В другой раз, уже на другом занятии, психолог сказала:
– В отрицательных эмоциях нет ничего плохого. Дело вовсе не в том, чтобы запрещать себе нормальные мысли и чувства.
Элси ухмыльнулась.
– А кто сказал, что мне нужны нормальные мысли и чувства?
В классе меж тем ситуация накалялась. На Элси жаловались. В конце полугодия ее родителям отправили отчет, в котором говорилось, что успеваемость Элси «оставляет желать лучшего», а сама Элси «не хочет учиться». На каникулах Элси дичилась родителей, за едой сидела угрюмая.
В начале нового полугодия Ханну с Эриком снова вызвали в школу. В этот раз речь зашла уже об исключении, на беседе присутствовал завуч. Элси ведет себя из рук вон плохо. Она украла у одноклассницы кошелек.
Тем вечером Эрик дома серьезно поговорил с Элси. Она почти два месяца посещает психолога, а толку чуть. Она прогуливает уроки, пререкается с учителями, теряет друзей. Теперь вот нарушила одну из десяти заповедей. Пока не поздно, надо взяться за ум, втолковывал ей Эрик. Элси в ответ впервые на его памяти пожала плечами, как водится у подростков, и Эрик сорвался.
– Я не буду стоять и смотреть, как ты просираешь жизнь.
Эрик сроду не орал на детей и тем более не ругался. Прежде это была привилегия зейде.
– Я могу идти? – уточнила Элси. – Мы через полчаса встречаемся с девочками в кино.
– Ты с ними не пойдешь, – возразил Эрик.
– Тебя же вроде тревожило, что я ни с кем не общаюсь.
– Поумничай мне еще. И убери этот гребаный камень.
Элси, прежде катавшая камушек под подбородком, перестала его катать и зажала в левой руке.
Эрик протянул ладонь.
–Дай-ка его сюда. Сейчас же.
Элси покачала головой, Эрик схватил ее за руку и, дивясь собственной грубости, вырвал у нее камень. Элси терла покрасневшее запястье, как будто с нее только что сняли наручники. На отца она взирала с ужасом и недоумением, ее взгляд туманили слезы.
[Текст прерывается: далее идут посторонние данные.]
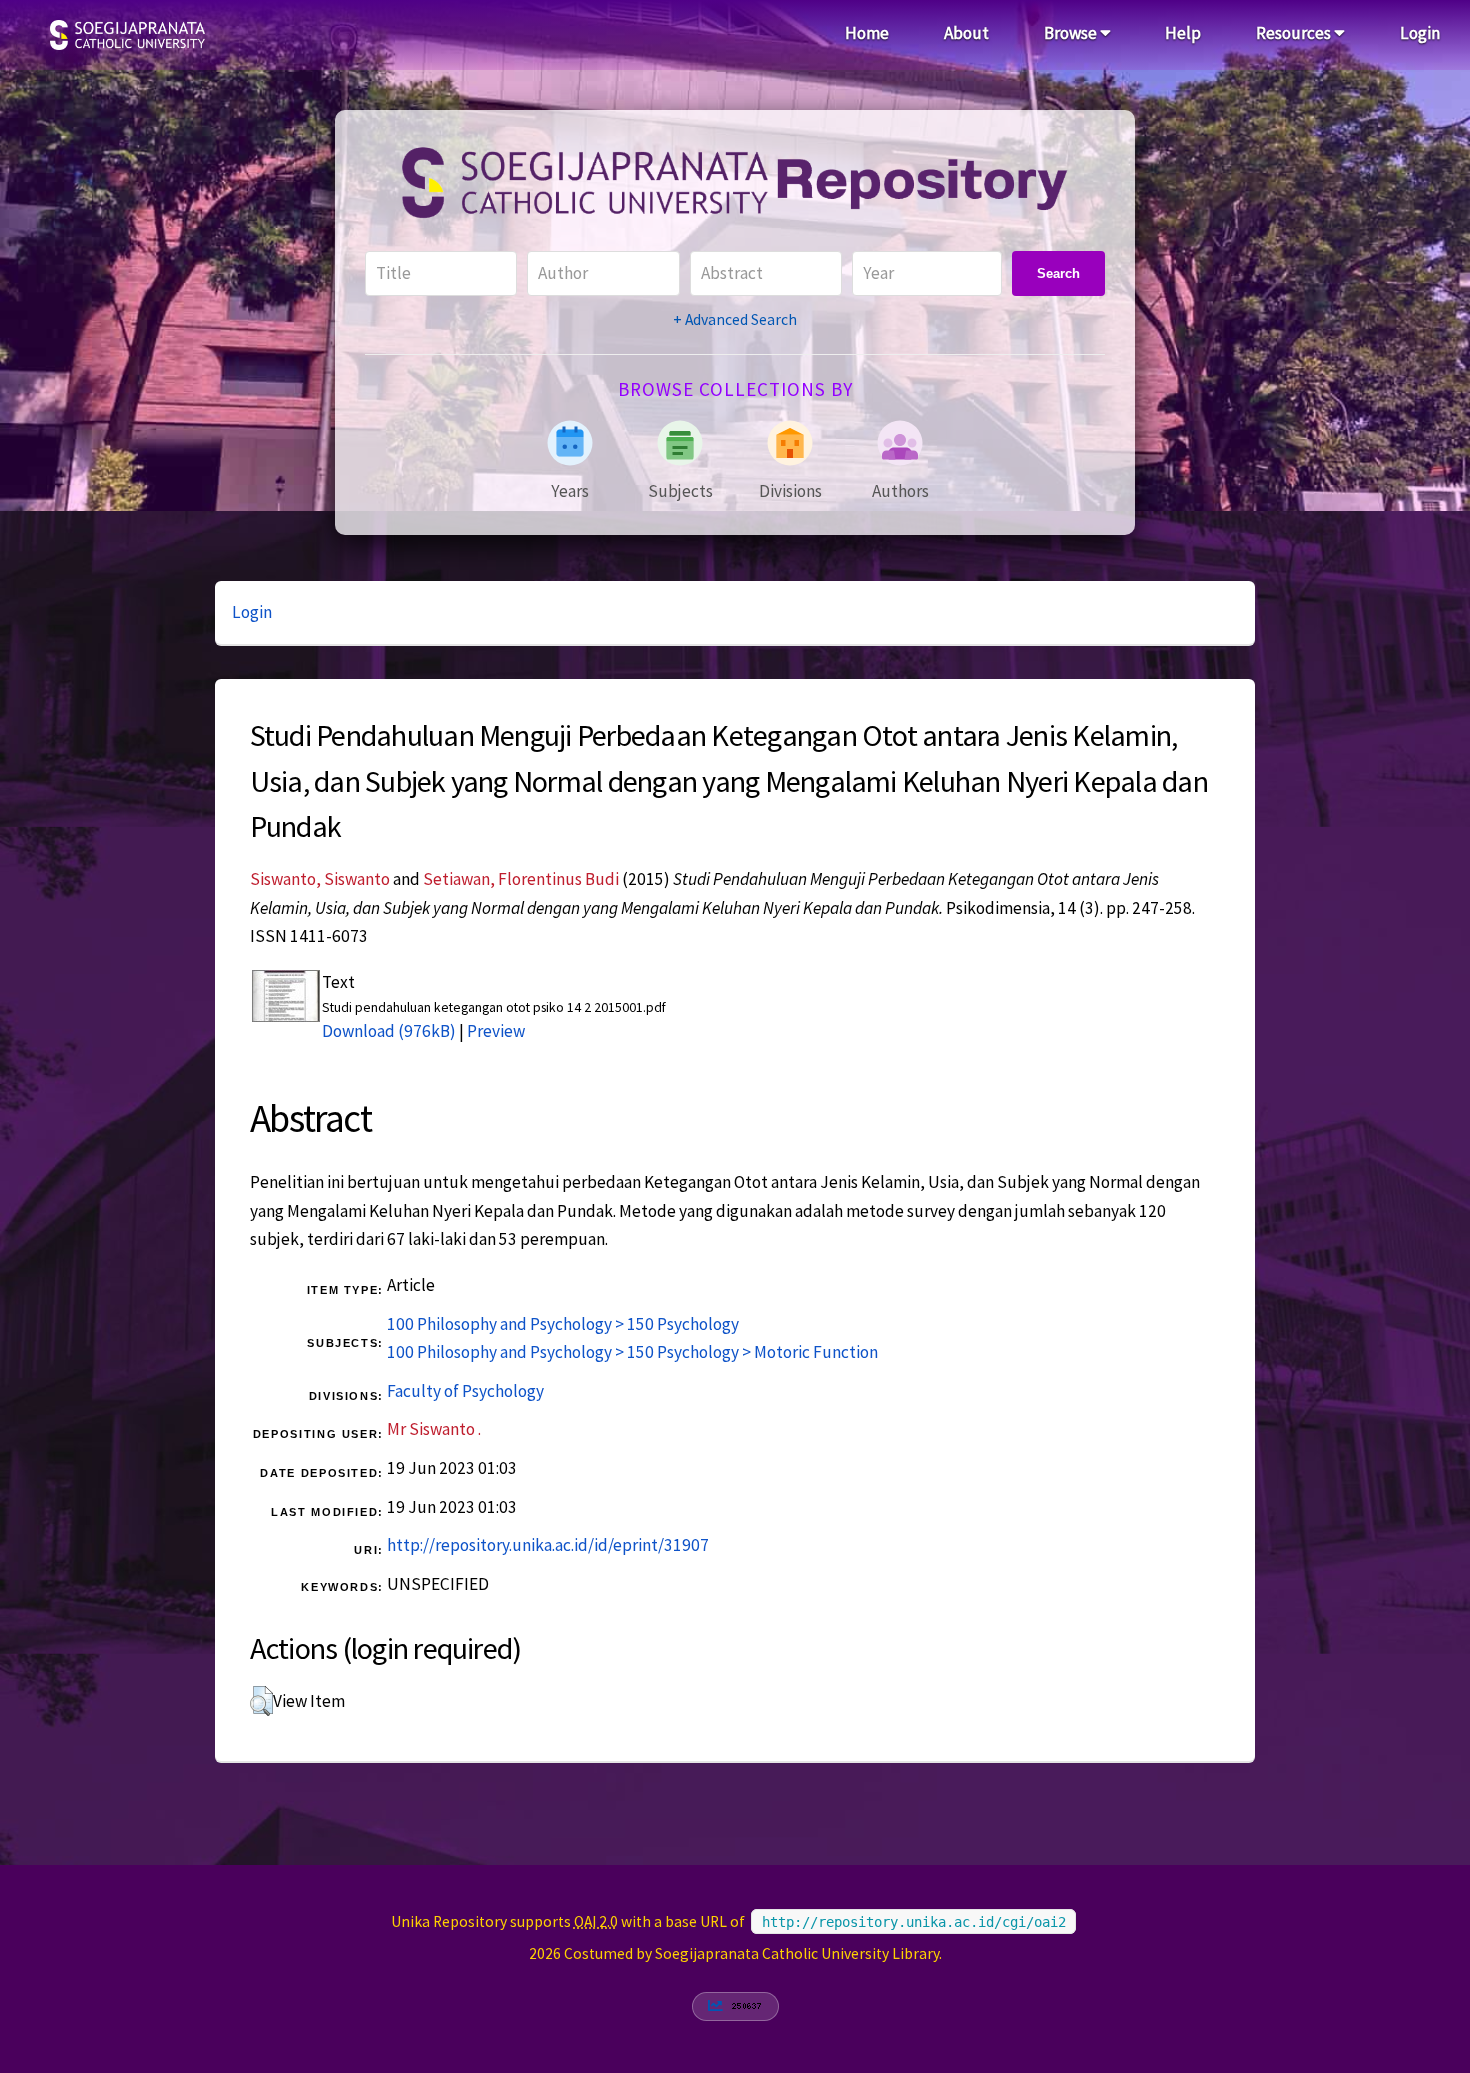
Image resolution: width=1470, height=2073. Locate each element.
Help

– Мы всего лишь хотим, чтобы ты была счастлива. – Эрик спрятал камень в карман.
Чуть погодя он удалился в ванную и встал перед зеркалом: в отражении на него уставились перепуганные глаза. Эрик вцепился в вешалку для полотенец, чтобы унять дрожь, и прокрутил в голове разговор с дочерью, так похожий на те разговоры, которые все его детство вели с ним самим и из-за которых он, вне сомнения, стал таким, каким стал, подозрительным, замкнутым, вечно на взводе, и дал себе слово: впредь, как бы ни рассердился, он ни на кого не сорвется. Тем более на детей.
В раздражении Эрик выкинул камешек Элси в окно, тот ударился о тротуар и отскочил на дорогу.
Как ни странно, Эрикова головомойка возымела желанное действие. В следующие две недели успеваемость Элси резко повысилась. На уроках она проявляла инициативу, тянула руку, даже если не вызывали. Учителя говорили, что Элси словно бы вновь стала прежней, хотя им хватало такта не добавлять: «Какой была до смерти деда». Наладились отношения и с одноклассницами, Мередит в выходные пригласила ее покататься на коньках, а некая Паулина попросила на математике посадить ее рядом с Элси, поскольку все остальные на дух ее не выносят.
Но однажды вечером Ханна вернулась домой, а Эрик сидит у подножия лестницы, прижав телефонную трубку плечом к уху, и накручивает на палец телефонный провод. В доме темно, горит только светильник над нижней лестничной площадкой. Ханна пребывала в приподнятом настроении после обсуждения рукописи с агентом и в легком подпитии после встречи с бывшей коллегой, но сразу сообразила: что-то стряслось. Неспроста муж нелепо сидит на корточках в коридоре. Причем в костюме и ботинках. Эрик закончил разговор, но трубку на рычаг не повесил, просто нажал отбой.